Twenty-Eight Inmates Die in Portuguese Prisons Through Early June 2026 — DGRSP Tape Logs 20 Disease Cases, Seven Suicides and One Homicide as Families Press for Inquiries
DGRSP data shows 28 deaths inside Portuguese prison estate from January through early June 2026: 20 from disease, seven suicides, one homicide. Mortality stays among Europe's highest as the guards' union flags both staffing and clinical shortages.
Twenty-eight people died inside Portugal's prison estate between 1 January and early June 2026, according to figures supplied by the Direção-Geral de Reinserção e Serviços Prisionais (DGRSP, Directorate-General for Rehabilitation and Prison Services) to Público and reported on Sunday 7 June. The breakdown points to a structural pattern rather than an outlier month: 20 men died of disease, seven took their own lives, and one death was classified as a homicide.
The cadence — roughly five deaths a month — tracks with the worst readings of the past several years and keeps Portugal anchored as one of the European Union member states with the highest prison-mortality rates.

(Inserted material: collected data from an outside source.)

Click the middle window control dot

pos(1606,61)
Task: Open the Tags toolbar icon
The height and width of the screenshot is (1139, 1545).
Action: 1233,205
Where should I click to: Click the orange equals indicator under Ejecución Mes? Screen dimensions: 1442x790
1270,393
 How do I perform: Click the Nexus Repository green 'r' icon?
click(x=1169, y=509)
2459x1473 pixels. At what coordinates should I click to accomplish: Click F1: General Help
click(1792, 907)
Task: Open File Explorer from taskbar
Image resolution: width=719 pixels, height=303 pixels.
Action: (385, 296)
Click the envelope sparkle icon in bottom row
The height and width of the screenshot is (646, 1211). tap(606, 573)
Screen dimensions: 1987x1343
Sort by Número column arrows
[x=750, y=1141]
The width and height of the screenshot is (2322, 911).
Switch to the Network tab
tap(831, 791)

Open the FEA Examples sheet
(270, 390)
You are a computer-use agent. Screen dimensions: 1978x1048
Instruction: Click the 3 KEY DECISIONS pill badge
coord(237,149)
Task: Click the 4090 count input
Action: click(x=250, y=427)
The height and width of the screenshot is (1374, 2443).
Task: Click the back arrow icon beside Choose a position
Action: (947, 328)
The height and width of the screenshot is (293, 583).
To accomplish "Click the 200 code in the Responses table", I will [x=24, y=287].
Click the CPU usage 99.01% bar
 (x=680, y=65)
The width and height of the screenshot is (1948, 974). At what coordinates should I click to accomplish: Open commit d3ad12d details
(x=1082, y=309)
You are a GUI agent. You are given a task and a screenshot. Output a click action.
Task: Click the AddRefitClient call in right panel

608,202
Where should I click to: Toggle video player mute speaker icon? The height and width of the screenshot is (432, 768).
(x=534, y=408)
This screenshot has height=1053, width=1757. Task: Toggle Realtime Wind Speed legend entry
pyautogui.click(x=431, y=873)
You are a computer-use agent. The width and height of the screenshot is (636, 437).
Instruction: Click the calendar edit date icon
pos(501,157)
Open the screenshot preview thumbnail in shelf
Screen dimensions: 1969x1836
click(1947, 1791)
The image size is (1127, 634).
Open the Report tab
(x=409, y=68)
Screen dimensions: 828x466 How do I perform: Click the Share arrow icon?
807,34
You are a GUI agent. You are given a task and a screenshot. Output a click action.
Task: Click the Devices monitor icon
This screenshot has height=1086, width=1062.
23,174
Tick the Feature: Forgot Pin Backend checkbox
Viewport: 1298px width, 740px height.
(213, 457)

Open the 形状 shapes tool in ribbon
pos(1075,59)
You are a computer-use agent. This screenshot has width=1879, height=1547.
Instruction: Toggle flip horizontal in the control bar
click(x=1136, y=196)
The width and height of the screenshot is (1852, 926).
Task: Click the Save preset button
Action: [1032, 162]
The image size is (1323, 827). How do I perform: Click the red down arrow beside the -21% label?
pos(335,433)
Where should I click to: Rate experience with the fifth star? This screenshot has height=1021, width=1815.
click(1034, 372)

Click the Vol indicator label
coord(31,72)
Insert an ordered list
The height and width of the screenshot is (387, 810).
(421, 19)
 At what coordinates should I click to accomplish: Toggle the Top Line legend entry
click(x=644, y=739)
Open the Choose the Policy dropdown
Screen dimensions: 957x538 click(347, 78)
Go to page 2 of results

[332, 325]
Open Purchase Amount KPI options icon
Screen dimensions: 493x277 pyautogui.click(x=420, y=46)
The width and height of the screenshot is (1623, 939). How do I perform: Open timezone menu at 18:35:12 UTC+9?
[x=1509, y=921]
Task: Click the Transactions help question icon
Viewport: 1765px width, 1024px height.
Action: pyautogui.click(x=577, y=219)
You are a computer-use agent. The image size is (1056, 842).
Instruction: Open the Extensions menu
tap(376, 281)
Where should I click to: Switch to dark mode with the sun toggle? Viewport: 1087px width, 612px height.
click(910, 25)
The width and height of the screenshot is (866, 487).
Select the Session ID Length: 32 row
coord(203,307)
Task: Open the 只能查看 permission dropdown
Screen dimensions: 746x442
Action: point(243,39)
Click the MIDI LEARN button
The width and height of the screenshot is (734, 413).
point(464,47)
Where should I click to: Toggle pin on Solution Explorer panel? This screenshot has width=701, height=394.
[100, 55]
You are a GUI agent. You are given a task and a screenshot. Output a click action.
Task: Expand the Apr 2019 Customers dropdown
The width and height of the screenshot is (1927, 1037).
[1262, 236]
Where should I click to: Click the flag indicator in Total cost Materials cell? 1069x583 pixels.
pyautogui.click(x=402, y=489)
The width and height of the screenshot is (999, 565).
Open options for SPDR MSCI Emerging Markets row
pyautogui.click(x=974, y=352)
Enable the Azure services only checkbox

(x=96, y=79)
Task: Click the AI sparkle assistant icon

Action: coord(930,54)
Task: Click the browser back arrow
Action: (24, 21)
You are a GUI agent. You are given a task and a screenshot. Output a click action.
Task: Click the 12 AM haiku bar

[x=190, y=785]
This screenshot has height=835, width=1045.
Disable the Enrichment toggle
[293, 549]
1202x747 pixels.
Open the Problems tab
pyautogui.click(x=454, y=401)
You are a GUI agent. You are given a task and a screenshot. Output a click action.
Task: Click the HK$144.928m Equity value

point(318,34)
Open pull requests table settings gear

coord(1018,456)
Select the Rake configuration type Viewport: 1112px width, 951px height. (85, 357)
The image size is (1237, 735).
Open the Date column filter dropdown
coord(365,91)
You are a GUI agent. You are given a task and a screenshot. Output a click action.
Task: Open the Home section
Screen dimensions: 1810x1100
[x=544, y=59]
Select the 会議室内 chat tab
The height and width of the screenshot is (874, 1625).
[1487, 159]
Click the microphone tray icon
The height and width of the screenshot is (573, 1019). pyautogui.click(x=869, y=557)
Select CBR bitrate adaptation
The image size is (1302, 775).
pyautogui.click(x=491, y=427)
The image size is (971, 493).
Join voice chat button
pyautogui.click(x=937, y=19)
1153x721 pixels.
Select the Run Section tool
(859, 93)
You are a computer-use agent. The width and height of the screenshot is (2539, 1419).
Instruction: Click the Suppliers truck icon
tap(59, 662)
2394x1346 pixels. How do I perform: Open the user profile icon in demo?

The first-semester picture is not yet complete: June fatalities are still being recorded, and Conselho da Europa (Council of Europe) and SPACE (Statistiques Pénales Annuelles du Conseil de l'Europe) benchmarks typically only close once full-year data lands the following spring. What the DGRSP tape already confirms is that whatever combination of clinical access, mental-health screening and supervision is supposed to bring the curve down is not yet bending it.
Where the seven suicides land
Suicide accounts for a quarter of the deaths logged so far. That ratio mirrors recent annual reports and keeps the SNS (Serviço Nacional de Saúde, National Health Service) prison-psychiatry shortfall on the table. Prison medical units are nominally integrated into the public health system, but staffing levels — both psychologists and psychiatrists — have been flagged in successive Provedor de Justiça (Ombudsman) reports as below what the Conselho da Europa Recommendation Rec(98)7 sets out for prison healthcare.
The Sindicato Nacional do Corpo da Guarda Prisional (SNCGP, National Union of the Prison Guard Corps) told Público the picture is compounded by an "enormous shortage" of guards on top of clinical gaps. Lower guard-to-inmate ratios make night-shift observation harder and slow the response to acute incidents — both factors that surface in coroner findings on suicide deaths.
Families ask for the file
The Público piece, reported by Carolina Amado, anchors on relatives of inmates pushing for transparency on cause-of-death determinations and disciplinary inquiries. Several have asked the Ministério Público (MP, Public Prosecutor's Office) to open inquéritos (investigations) where they consider DGRSP's internal review unsatisfactory. Bereaved families also point to delays in being notified, and to limited access to the autopsy and clinical records that would let them challenge official rulings of natural causes.
The policy reading
Three near-term pressure points run through this dataset for any government wanting to move the curve. The first is the chronic-disease load inside an ageing prison population — most of the 20 disease deaths sit in the older cohorts, where untreated cardiovascular and oncological conditions accumulate. The second is the SNS prison-psychiatry network, where 24/7 cover is a paper rather than operational standard at several establishments. The third is the SNCGP staffing gap, which feeds back into both observation and the time-to-treat window when an inmate falls acutely ill.
The Ministério da Justiça has not yet published a 2026 update to the multi-year prison-mortality reduction plan first laid out under the 2021 Programa Plurianual de Reabilitação e Modernização do Parque Prisional (Multi-Year Plan for the Rehabilitation and Modernisation of the Prison Estate). With first-semester figures already at this level, the political pressure for one will only build.